→ EXERCISE TASK
Copy out the entries below, substituting "Find an item on the screen" for each "Locate an element on the screen" and leaving everything else as it is.

• • • • • • •

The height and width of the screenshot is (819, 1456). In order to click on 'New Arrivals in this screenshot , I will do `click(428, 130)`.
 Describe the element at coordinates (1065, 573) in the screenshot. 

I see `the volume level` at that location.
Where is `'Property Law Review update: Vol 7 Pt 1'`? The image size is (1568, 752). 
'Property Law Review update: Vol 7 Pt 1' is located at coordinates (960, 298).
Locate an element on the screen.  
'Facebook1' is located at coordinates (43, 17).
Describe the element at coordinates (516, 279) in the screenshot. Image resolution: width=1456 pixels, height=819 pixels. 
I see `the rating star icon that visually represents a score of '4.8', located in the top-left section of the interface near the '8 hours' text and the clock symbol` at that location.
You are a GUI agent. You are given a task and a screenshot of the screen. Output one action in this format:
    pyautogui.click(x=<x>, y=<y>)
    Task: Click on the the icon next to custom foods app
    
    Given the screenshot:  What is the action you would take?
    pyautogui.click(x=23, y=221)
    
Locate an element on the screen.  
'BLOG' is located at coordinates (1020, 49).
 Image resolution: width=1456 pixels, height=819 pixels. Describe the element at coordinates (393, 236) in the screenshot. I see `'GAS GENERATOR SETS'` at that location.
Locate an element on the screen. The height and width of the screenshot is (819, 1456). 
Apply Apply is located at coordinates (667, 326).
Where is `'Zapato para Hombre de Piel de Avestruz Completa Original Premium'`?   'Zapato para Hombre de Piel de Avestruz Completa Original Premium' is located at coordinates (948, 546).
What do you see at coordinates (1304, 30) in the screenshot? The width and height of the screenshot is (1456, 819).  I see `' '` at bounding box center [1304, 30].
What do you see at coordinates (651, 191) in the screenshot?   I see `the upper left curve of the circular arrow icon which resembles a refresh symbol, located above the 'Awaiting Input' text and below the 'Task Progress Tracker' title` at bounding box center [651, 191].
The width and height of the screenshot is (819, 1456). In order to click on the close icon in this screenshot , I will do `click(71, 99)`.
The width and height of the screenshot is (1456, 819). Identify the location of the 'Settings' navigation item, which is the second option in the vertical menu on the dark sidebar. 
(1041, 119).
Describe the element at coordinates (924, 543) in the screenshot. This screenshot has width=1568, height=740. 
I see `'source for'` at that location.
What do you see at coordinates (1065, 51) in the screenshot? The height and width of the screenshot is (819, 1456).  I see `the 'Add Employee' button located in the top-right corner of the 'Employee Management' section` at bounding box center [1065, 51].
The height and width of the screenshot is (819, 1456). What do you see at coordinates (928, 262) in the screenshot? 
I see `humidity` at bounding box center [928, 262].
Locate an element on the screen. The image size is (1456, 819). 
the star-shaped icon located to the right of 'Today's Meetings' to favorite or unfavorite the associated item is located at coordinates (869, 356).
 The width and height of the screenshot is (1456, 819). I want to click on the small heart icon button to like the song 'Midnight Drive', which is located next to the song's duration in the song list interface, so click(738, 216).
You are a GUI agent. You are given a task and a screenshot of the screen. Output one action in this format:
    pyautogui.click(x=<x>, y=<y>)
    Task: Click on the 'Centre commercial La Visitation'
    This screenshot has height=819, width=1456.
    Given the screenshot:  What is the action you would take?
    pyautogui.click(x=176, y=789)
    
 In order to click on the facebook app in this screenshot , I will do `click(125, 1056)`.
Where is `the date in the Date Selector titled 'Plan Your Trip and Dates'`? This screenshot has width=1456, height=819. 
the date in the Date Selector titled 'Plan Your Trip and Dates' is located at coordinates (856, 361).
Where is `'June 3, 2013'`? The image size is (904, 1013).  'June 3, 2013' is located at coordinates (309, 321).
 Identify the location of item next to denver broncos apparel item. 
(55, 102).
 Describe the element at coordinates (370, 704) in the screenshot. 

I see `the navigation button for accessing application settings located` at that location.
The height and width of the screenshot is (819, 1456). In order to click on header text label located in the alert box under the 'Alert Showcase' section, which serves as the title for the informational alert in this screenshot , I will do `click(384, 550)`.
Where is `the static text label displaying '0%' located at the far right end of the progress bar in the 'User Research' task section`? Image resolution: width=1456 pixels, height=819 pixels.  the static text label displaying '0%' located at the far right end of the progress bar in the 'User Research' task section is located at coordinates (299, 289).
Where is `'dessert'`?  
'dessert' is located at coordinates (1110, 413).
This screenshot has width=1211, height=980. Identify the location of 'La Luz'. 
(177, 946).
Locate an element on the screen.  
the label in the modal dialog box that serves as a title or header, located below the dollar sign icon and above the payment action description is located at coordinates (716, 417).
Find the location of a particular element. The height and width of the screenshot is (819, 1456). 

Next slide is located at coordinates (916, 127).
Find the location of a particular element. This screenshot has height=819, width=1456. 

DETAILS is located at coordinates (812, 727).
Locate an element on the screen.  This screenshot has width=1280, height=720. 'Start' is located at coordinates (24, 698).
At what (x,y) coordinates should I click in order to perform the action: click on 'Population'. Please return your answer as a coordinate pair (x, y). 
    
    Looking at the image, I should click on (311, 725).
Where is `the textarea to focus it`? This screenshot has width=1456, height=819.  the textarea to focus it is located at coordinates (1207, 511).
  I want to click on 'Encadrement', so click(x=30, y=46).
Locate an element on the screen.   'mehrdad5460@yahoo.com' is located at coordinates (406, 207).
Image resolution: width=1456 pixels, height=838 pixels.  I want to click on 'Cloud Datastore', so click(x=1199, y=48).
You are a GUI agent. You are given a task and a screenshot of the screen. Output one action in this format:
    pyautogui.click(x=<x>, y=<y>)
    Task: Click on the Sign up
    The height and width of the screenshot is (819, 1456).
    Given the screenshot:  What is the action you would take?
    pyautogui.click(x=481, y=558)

• • • • • • •

→ COMPLETED EXERCISE
The height and width of the screenshot is (819, 1456). In order to click on 'New Arrivals in this screenshot , I will do `click(428, 130)`.
 Describe the element at coordinates (1065, 573) in the screenshot. 

I see `the volume level` at that location.
Where is `'Property Law Review update: Vol 7 Pt 1'`? The image size is (1568, 752). 
'Property Law Review update: Vol 7 Pt 1' is located at coordinates (960, 298).
Find an item on the screen.  
'Facebook1' is located at coordinates (43, 17).
Describe the element at coordinates (516, 279) in the screenshot. Image resolution: width=1456 pixels, height=819 pixels. 
I see `the rating star icon that visually represents a score of '4.8', located in the top-left section of the interface near the '8 hours' text and the clock symbol` at that location.
You are a GUI agent. You are given a task and a screenshot of the screen. Output one action in this format:
    pyautogui.click(x=<x>, y=<y>)
    Task: Click on the the icon next to custom foods app
    
    Given the screenshot:  What is the action you would take?
    pyautogui.click(x=23, y=221)
    
Find an item on the screen.  
'BLOG' is located at coordinates (1020, 49).
 Image resolution: width=1456 pixels, height=819 pixels. Describe the element at coordinates (393, 236) in the screenshot. I see `'GAS GENERATOR SETS'` at that location.
Find an item on the screen. The height and width of the screenshot is (819, 1456). 
Apply Apply is located at coordinates (667, 326).
Where is `'Zapato para Hombre de Piel de Avestruz Completa Original Premium'`?   'Zapato para Hombre de Piel de Avestruz Completa Original Premium' is located at coordinates (948, 546).
What do you see at coordinates (1304, 30) in the screenshot? The width and height of the screenshot is (1456, 819).  I see `' '` at bounding box center [1304, 30].
What do you see at coordinates (651, 191) in the screenshot?   I see `the upper left curve of the circular arrow icon which resembles a refresh symbol, located above the 'Awaiting Input' text and below the 'Task Progress Tracker' title` at bounding box center [651, 191].
The width and height of the screenshot is (819, 1456). In order to click on the close icon in this screenshot , I will do `click(71, 99)`.
The width and height of the screenshot is (1456, 819). Identify the location of the 'Settings' navigation item, which is the second option in the vertical menu on the dark sidebar. 
(1041, 119).
Describe the element at coordinates (924, 543) in the screenshot. This screenshot has width=1568, height=740. 
I see `'source for'` at that location.
What do you see at coordinates (1065, 51) in the screenshot? The height and width of the screenshot is (819, 1456).  I see `the 'Add Employee' button located in the top-right corner of the 'Employee Management' section` at bounding box center [1065, 51].
The height and width of the screenshot is (819, 1456). What do you see at coordinates (928, 262) in the screenshot? 
I see `humidity` at bounding box center [928, 262].
Find an item on the screen. The image size is (1456, 819). 
the star-shaped icon located to the right of 'Today's Meetings' to favorite or unfavorite the associated item is located at coordinates (869, 356).
 The width and height of the screenshot is (1456, 819). I want to click on the small heart icon button to like the song 'Midnight Drive', which is located next to the song's duration in the song list interface, so click(738, 216).
You are a GUI agent. You are given a task and a screenshot of the screen. Output one action in this format:
    pyautogui.click(x=<x>, y=<y>)
    Task: Click on the 'Centre commercial La Visitation'
    This screenshot has height=819, width=1456.
    Given the screenshot:  What is the action you would take?
    pyautogui.click(x=176, y=789)
    
 In order to click on the facebook app in this screenshot , I will do `click(125, 1056)`.
Where is `the date in the Date Selector titled 'Plan Your Trip and Dates'`? This screenshot has width=1456, height=819. 
the date in the Date Selector titled 'Plan Your Trip and Dates' is located at coordinates (856, 361).
Where is `'June 3, 2013'`? The image size is (904, 1013).  'June 3, 2013' is located at coordinates (309, 321).
 Identify the location of item next to denver broncos apparel item. 
(55, 102).
 Describe the element at coordinates (370, 704) in the screenshot. 

I see `the navigation button for accessing application settings located` at that location.
The height and width of the screenshot is (819, 1456). In order to click on header text label located in the alert box under the 'Alert Showcase' section, which serves as the title for the informational alert in this screenshot , I will do `click(384, 550)`.
Where is `the static text label displaying '0%' located at the far right end of the progress bar in the 'User Research' task section`? Image resolution: width=1456 pixels, height=819 pixels.  the static text label displaying '0%' located at the far right end of the progress bar in the 'User Research' task section is located at coordinates (299, 289).
Where is `'dessert'`?  
'dessert' is located at coordinates (1110, 413).
This screenshot has width=1211, height=980. Identify the location of 'La Luz'. 
(177, 946).
Find an item on the screen.  
the label in the modal dialog box that serves as a title or header, located below the dollar sign icon and above the payment action description is located at coordinates (716, 417).
Find the location of a particular element. The height and width of the screenshot is (819, 1456). 

Next slide is located at coordinates (916, 127).
Find the location of a particular element. This screenshot has height=819, width=1456. 

DETAILS is located at coordinates (812, 727).
Find an item on the screen.  This screenshot has width=1280, height=720. 'Start' is located at coordinates (24, 698).
At what (x,y) coordinates should I click in order to perform the action: click on 'Population'. Please return your answer as a coordinate pair (x, y). 
    
    Looking at the image, I should click on (311, 725).
Where is `the textarea to focus it`? This screenshot has width=1456, height=819.  the textarea to focus it is located at coordinates (1207, 511).
  I want to click on 'Encadrement', so click(x=30, y=46).
Find an item on the screen.   'mehrdad5460@yahoo.com' is located at coordinates (406, 207).
Image resolution: width=1456 pixels, height=838 pixels.  I want to click on 'Cloud Datastore', so click(x=1199, y=48).
You are a GUI agent. You are given a task and a screenshot of the screen. Output one action in this format:
    pyautogui.click(x=<x>, y=<y>)
    Task: Click on the Sign up
    The height and width of the screenshot is (819, 1456).
    Given the screenshot:  What is the action you would take?
    pyautogui.click(x=481, y=558)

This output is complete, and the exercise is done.